Rupert Murdoch has assigned his most senior News Corp lawyer to the London-based committee overseeing the phone-hacking scandal as prospects increased that litigation against the global media company would spread to the US.

Gerson Zweifach, who was appointed as News Corp's general counsel last month and who has vast experience in anti-trust law, has joined the company's Management & Standards Committee (MSC). The MSC is housed in Wapping but is independent of the British newspaper business News International in east London. The extension of Mr Zweifach's role comes as News Corp faces the danger of the US Justice Department bringing charges against the company, under the Foreign Corrupt Practices Act, in the wake of a series of arrests of journalists at The Sun as part of a Scotland Yard investigation into alleged bribery of public officials.

Last weekend it emerged Mark Lewis, the lawyer acting for many of the litigants in the phone-hacking scandal, was in "the advanced stages" of bringing a case in the US. Although US investigators have so far found little evidence to support allegations that News Corp journalists illegally accessed the voicemails of 9/11 victims or their families in the US, the FBI has continued to monitor allegations of bribery and illegal payments to public officials made by News Corp employees. Mr Zweifach joining the MSC is a further indication that News Corp is gearing up for a high-profile legal battle.

Rupert Murdoch has now flown in to London as the scandal that began with phone hacking now threatens to engulf another of his prized media brands.
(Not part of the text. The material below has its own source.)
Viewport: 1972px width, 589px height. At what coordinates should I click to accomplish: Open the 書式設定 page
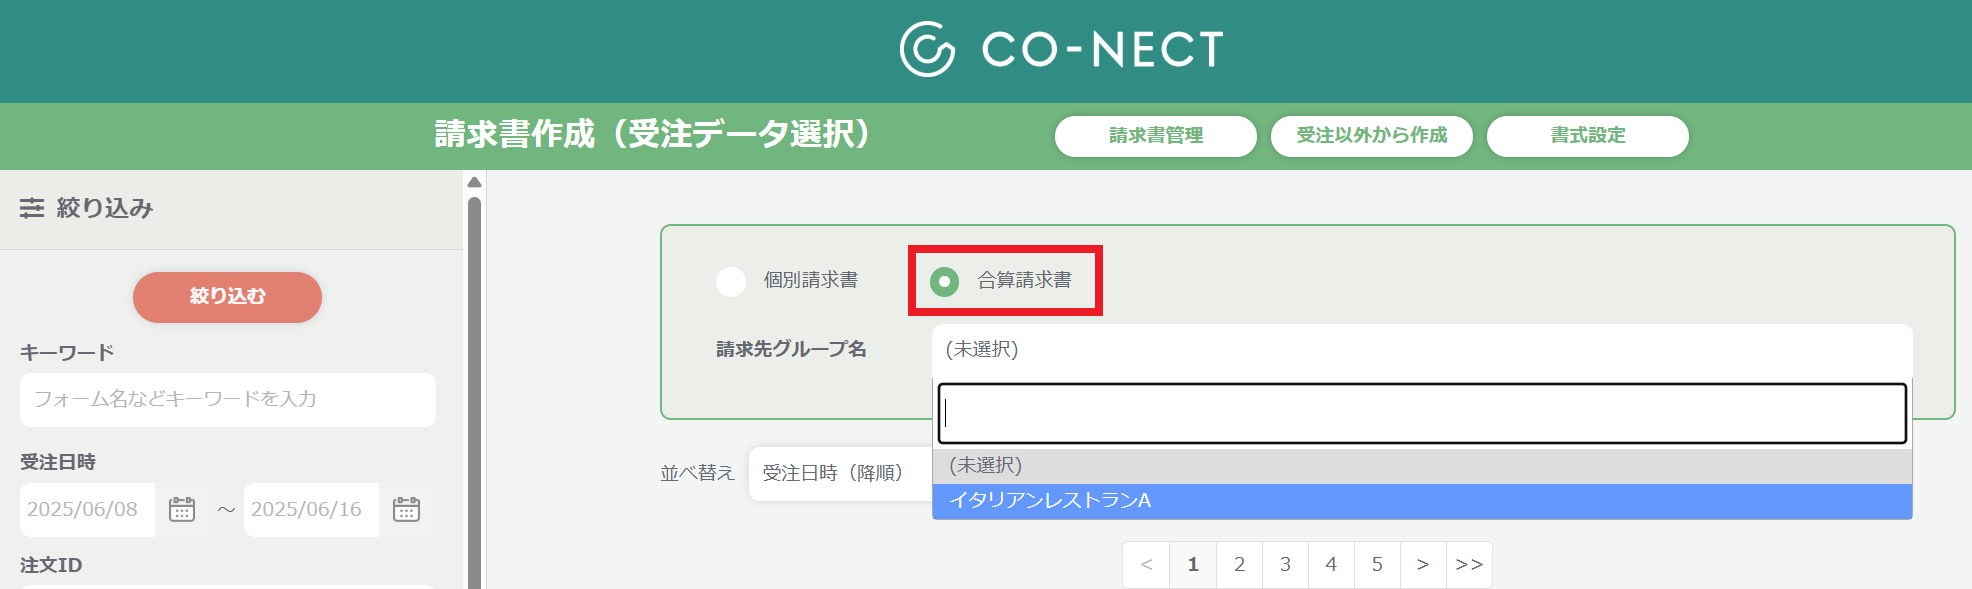coord(1588,136)
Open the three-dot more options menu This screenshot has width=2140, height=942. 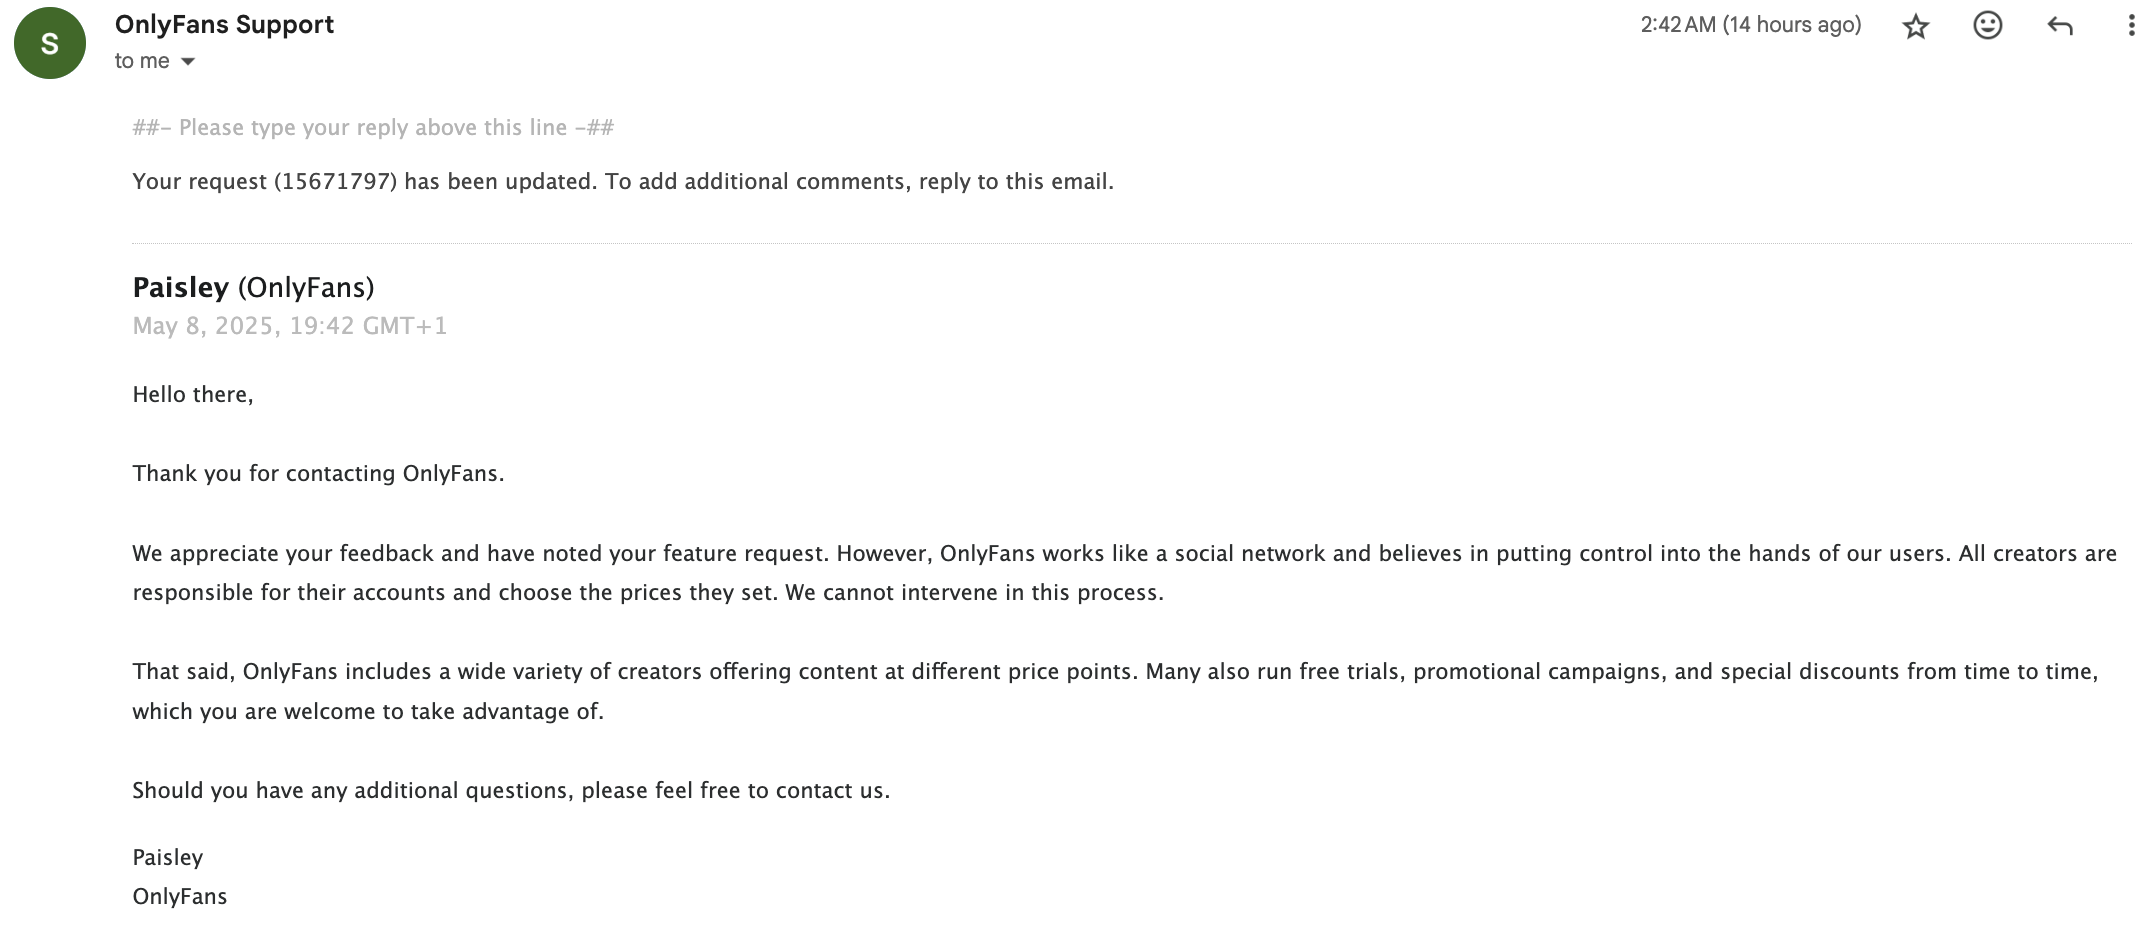(2130, 26)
Mr Zweifach, 58, who is a graduate of Yale Law School, spent 29 years at the leading Washington law firm Williams & Connolly and is a veteran of anti-trust and media cases. Most famously he represented the New York Stock Exchange chief executive Richard Grasso in a civil trial brought in 2004 by former New York state attorney general Eliot Spitzer to recoup much of Grasso's $187.5m pay package. Mr Zweifach won the case.

He succeeds Lawrence "Lon" Jacobs, News Corp's long-standing former General Counsel, who stepped down in June, before the Milly Dowler revelations raised the phone-hacking issue to a new level of risk for the News Corp empire.

Mr Zweifach's involvement with the MSC shows News Corp is determined to continue the work of the committee, despite fierce criticism from journalists in Wapping. The MSC, which was set up last year and is based in offices close to News International journalists, has handed a cache of about 300 million internal News International emails to the police, resulting in the arrests of former and existing News International staff.

When Mr Zweifach took up the post of General Counsel, he said he was joining News Corp at a "pivotal time in its history". He said: "It would be hard to imagine a more compelling opportunity to have far-reaching impact across a variety of legal issues and challenges." Mr Murdoch described Mr Zweifach as "one of [America's] leading litigators".